§ **Stated goal**: Reproduce the material word for word, from its first line through the line that contains "tap(506, 97)".

§ **Data shown**:
>>>>

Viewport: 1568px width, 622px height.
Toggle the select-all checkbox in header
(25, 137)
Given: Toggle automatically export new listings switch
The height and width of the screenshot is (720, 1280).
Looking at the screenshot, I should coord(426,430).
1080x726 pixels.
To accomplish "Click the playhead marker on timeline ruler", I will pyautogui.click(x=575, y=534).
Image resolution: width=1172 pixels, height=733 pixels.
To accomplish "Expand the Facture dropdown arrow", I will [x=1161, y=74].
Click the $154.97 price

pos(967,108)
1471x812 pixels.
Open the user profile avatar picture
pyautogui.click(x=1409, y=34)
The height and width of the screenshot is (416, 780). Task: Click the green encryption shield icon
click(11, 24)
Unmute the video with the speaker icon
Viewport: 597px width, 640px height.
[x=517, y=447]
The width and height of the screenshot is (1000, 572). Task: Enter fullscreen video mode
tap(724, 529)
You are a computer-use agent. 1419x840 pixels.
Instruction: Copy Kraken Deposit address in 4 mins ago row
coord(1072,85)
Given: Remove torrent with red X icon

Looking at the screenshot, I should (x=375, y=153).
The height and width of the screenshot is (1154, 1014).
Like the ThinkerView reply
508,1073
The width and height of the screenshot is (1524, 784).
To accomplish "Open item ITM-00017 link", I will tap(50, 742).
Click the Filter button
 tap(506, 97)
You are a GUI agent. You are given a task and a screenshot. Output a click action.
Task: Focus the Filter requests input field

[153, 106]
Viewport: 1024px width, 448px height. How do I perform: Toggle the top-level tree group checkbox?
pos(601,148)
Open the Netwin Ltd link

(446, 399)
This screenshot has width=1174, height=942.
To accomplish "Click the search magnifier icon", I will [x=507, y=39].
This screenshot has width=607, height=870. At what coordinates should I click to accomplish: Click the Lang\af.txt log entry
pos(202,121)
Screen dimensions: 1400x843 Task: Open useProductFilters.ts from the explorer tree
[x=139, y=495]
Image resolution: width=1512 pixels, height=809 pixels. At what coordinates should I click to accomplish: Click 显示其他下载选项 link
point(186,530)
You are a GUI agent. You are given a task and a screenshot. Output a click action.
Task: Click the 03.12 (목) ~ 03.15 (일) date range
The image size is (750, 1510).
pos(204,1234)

<<<<

§ **Exercise response**:
Viewport: 1568px width, 622px height.
Toggle the select-all checkbox in header
(25, 137)
Given: Toggle automatically export new listings switch
The height and width of the screenshot is (720, 1280).
Looking at the screenshot, I should coord(426,430).
1080x726 pixels.
To accomplish "Click the playhead marker on timeline ruler", I will pyautogui.click(x=575, y=534).
Image resolution: width=1172 pixels, height=733 pixels.
To accomplish "Expand the Facture dropdown arrow", I will [x=1161, y=74].
Click the $154.97 price

pos(967,108)
1471x812 pixels.
Open the user profile avatar picture
pyautogui.click(x=1409, y=34)
The height and width of the screenshot is (416, 780). Task: Click the green encryption shield icon
click(11, 24)
Unmute the video with the speaker icon
Viewport: 597px width, 640px height.
[x=517, y=447]
The width and height of the screenshot is (1000, 572). Task: Enter fullscreen video mode
tap(724, 529)
You are a computer-use agent. 1419x840 pixels.
Instruction: Copy Kraken Deposit address in 4 mins ago row
coord(1072,85)
Given: Remove torrent with red X icon

Looking at the screenshot, I should (x=375, y=153).
The height and width of the screenshot is (1154, 1014).
Like the ThinkerView reply
508,1073
The width and height of the screenshot is (1524, 784).
To accomplish "Open item ITM-00017 link", I will tap(50, 742).
Click the Filter button
 tap(506, 97)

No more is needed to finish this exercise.